Nos bastidores do Parlamento Europeu, entre as salas e corredores onde se encontram os responsáveis da família política do PS, uma opinião parece consensual: quando se fala de António Costa, o que se ouve em resposta é uma chuva de elogios que vão do “grande líder” à “referência na Europa contra a austeridade”. Outra coisa são as reais hipóteses, aos olhos dos próprios socialistas, de o primeiro-ministro português abandonar mesmo o Governo rumo à Europa, afirmando-se para altos voos europeus: neste ponto, os pares de Costa são um pouco mais cautelosos e não lhe carimbam o passaporte para Bruxelas, em tempos que ainda são de muito cálculo político. Ao mesmo tempo, os adversários enumeram os obstáculos que Costa tem pela frente se quiser arriscar essa corrida.
O que parece seguro é que, a colocar-se essa hipótese – seja para a presidência do Conselho Europeu, cargo que lhe é apontado com mais insistência, ou para outro dos “top jobs” que ficarão desocupados no ano que vem, a seguir às eleições Europeias – Costa terá algum caminho feito: a antiguidade e experiência negocial do português é reconhecida e isso coloca o seu nome como hipótese nos meios europeus. E também são constatados os contactos com líderes estrangeiros que vai fazendo e que, ao que apurou o Observador, são registados ao mais alto nível nas instituições europeias – e interpretados como parte de uma possível pré-campanha internacional.
O Observador esteve em Estrasburgo, onde decorreu esta semana a sessão plenária do Parlamento Europeu, e em conversa com diversos responsáveis do grupo dos Socialistas and Democrats (S&D) ouviu os rasgados elogios à governação de António Costa – e logo de seguida as posições mais reservadas quando o assunto é a possibilidade de seguir marcha para Bruxelas. Até porque a somar aos interesses partidários há ainda os interesses nacionais, o que torna a equação ainda mais complexa – e, no que toca aos altos cargos europeus, 2024 virá mexer com todo o tabuleiro político.
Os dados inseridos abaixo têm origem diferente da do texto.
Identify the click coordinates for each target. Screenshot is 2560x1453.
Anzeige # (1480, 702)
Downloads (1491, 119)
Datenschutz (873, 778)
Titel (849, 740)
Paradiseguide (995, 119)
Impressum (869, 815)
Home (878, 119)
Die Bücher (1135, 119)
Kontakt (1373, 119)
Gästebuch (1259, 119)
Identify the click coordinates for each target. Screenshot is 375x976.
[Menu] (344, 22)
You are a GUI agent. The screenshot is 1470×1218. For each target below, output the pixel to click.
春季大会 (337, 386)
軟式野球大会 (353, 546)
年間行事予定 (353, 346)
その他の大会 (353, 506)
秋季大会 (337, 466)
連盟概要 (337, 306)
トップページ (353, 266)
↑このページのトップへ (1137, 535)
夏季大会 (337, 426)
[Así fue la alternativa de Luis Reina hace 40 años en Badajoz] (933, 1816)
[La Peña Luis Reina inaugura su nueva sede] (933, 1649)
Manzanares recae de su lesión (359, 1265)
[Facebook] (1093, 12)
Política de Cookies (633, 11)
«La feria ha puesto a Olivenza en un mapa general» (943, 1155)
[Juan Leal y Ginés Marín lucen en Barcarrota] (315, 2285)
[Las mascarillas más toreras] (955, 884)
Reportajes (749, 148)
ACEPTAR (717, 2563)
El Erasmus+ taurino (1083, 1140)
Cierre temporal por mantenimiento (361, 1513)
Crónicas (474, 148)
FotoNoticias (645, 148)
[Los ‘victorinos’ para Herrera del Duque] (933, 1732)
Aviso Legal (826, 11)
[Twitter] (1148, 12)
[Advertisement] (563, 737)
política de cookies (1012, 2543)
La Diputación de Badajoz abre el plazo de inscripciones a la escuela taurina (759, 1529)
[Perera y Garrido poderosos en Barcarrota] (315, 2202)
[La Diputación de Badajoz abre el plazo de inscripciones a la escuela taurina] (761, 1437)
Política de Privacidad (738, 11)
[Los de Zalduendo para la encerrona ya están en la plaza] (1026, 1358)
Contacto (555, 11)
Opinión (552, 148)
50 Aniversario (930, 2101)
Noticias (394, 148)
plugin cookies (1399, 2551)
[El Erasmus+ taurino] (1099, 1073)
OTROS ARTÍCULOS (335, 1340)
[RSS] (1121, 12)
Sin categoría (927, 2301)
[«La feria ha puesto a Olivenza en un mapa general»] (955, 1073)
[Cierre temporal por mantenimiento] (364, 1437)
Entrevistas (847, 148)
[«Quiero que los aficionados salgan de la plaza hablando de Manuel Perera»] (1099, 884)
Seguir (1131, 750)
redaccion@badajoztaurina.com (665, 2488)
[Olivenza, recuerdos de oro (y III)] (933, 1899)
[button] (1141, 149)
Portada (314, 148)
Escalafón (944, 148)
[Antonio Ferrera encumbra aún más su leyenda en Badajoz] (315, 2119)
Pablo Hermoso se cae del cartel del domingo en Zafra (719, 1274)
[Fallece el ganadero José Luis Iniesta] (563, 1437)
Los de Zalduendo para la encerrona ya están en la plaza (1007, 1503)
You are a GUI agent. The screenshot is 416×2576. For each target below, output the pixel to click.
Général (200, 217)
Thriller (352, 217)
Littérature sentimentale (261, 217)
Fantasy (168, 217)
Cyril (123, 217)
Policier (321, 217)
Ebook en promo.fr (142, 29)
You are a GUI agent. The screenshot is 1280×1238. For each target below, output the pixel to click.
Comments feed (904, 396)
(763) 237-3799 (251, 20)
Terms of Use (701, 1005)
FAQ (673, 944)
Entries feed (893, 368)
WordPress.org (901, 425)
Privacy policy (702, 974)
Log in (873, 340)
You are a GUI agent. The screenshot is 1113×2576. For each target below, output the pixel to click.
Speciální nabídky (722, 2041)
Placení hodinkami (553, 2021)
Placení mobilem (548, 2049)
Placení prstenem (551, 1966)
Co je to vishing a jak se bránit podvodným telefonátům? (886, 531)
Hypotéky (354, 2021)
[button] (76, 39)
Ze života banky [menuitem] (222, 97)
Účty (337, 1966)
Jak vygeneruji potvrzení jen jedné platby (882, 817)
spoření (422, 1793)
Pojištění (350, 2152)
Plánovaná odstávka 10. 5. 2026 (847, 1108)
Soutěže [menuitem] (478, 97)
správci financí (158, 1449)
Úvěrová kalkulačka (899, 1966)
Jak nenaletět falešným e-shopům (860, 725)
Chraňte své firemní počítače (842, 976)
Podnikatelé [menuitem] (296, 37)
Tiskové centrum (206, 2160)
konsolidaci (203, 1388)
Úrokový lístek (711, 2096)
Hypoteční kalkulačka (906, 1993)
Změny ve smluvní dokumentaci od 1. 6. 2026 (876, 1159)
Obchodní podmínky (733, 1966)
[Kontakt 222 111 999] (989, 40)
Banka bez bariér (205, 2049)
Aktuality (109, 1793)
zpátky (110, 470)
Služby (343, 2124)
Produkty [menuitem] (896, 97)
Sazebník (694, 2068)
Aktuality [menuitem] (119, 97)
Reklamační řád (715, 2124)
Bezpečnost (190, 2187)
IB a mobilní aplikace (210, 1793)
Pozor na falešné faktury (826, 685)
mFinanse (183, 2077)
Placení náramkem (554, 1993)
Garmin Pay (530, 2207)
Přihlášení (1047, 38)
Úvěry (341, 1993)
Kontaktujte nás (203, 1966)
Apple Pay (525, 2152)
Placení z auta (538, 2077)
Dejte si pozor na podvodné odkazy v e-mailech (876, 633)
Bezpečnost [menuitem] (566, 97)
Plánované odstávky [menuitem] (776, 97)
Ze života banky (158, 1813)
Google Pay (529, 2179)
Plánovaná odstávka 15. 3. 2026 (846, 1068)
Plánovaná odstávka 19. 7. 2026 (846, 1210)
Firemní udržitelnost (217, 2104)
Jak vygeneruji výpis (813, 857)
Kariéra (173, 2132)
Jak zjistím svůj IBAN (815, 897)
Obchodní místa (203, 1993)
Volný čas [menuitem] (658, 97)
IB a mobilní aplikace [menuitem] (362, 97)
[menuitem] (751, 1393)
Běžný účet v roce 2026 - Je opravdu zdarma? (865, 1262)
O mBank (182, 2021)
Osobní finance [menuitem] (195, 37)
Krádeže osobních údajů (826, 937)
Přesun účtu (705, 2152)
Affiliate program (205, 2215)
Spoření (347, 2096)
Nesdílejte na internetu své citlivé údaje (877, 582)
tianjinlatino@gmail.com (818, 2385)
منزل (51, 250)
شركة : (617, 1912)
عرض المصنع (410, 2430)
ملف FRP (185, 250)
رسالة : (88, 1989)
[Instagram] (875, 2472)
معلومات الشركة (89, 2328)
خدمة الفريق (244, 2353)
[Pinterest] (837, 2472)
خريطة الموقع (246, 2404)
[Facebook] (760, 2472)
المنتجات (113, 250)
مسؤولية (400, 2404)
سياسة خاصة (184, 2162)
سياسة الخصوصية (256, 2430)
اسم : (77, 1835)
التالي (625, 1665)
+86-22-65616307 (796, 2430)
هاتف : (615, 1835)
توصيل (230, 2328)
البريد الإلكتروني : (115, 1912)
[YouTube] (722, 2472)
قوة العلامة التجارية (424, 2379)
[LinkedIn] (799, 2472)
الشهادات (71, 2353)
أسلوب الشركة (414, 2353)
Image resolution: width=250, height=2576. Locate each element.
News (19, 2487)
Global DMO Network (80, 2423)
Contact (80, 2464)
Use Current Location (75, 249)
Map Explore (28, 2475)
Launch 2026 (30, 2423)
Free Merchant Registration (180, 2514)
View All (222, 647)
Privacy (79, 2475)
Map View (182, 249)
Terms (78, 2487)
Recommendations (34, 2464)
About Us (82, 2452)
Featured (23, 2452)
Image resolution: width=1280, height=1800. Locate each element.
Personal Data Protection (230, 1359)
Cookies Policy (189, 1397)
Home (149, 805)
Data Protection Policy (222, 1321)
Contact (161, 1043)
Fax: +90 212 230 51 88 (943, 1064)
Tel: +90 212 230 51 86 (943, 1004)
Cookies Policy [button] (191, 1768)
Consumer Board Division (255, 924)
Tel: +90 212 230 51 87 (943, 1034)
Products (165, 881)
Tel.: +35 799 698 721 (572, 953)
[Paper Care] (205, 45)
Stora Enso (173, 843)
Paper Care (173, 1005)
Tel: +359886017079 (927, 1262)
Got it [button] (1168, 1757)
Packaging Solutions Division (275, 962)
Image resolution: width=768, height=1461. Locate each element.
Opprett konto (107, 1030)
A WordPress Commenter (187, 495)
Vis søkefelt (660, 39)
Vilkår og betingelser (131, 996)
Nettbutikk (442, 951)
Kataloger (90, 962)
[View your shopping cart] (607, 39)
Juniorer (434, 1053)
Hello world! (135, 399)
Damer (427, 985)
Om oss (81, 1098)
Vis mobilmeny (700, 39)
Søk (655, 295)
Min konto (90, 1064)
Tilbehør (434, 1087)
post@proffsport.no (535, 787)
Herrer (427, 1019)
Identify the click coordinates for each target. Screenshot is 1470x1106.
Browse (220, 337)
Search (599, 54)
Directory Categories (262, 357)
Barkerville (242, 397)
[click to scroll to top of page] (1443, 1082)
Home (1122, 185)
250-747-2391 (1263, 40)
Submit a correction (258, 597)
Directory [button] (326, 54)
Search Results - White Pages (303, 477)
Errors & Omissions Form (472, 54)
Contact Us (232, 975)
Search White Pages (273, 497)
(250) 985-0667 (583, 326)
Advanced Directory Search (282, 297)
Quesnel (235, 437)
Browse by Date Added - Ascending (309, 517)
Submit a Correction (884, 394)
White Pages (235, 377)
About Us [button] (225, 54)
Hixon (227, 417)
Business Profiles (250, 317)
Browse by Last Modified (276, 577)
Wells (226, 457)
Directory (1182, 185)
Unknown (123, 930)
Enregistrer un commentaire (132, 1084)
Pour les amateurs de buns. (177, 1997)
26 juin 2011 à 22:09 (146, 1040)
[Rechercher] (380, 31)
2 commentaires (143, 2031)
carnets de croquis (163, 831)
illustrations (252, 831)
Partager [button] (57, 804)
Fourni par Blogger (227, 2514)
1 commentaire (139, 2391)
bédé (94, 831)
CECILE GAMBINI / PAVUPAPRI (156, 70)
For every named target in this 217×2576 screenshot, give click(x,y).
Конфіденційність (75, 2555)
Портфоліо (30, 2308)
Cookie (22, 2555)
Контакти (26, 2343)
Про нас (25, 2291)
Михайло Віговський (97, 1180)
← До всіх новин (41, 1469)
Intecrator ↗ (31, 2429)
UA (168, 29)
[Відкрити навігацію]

Para o alemão Udo Bullman, antigo presidente da bancada dos S&D, António Costa “é um dos políticos mais experientes e capazes da Europa.” Ao Observador, o socialista aponta sobretudo o caminho de recuperação pós-troika em Portugal, que atribui a António Costa: “Desbravou com sucesso o caminho para o futuro de Portugal”. E não é o único, com este mesmo argumento a ser usado por outros dos membros do S&D, como é o caso do espanhol Ibán García del Blanco, que é o coordenador do comité de Assuntos Jurídicos no Parlamento Europeu e acredita que “António Costa não é um primeiro-ministro qualquer.”
O eurodeputado espanhol diz ao Observador que o socialista português “é o primeiro-ministro do primeiro Estado membro que rompeu com a dinâmica da austeridade e marcou caminho para o que veio depois, para políticas noutros países, como Espanha, e princípios que se aplicaram na Europa. É uma grande referência para a nossa família”, reconhece. Também o italiano Brando Benifei, presidente da delegação do país no Parlamento Europeu, aponta “Costa como um bom exemplo de como podemos criar consensos grandes e governar” e “um mediador capaz de falar com toda a gente e liderar iniciativas”, referindo-se ao legado que o socialista deixou depois de ter formado uma coligação de esquerda em Portugal, que reverteu algumas das medidas que permaneciam do tempo da troika, caso do congelamento de pensões e sobretaxas de IRS, por exemplo.
A linha “social” de Costa é também ponto de referência para o chefe de delegação da Lituânia e ex-ministro, Juozas Olekas, que em conversa com o Observador diz que Costa lhe “parece um verdadeiro líder. Faz muito pelo povo e pelos aspetos sociais“, destacou também, admitindo que uma candidatura de Costa aos mais altos cargos europeus possa ter condições para se concretizar depois das Europeias do próximo ano: “É possível, depende dos resultados das eleições”.
O perfil político é o outro elemento que mais vezes é referido pelos socialistas europeus em relação ao primeiro-ministro português que veem como capaz de “criar entendimentos, chegar a consensos a nível europeu. Temos de conciliar opiniões dos cidadãos, dos Estados-membros”, aponta o lituano Olekas.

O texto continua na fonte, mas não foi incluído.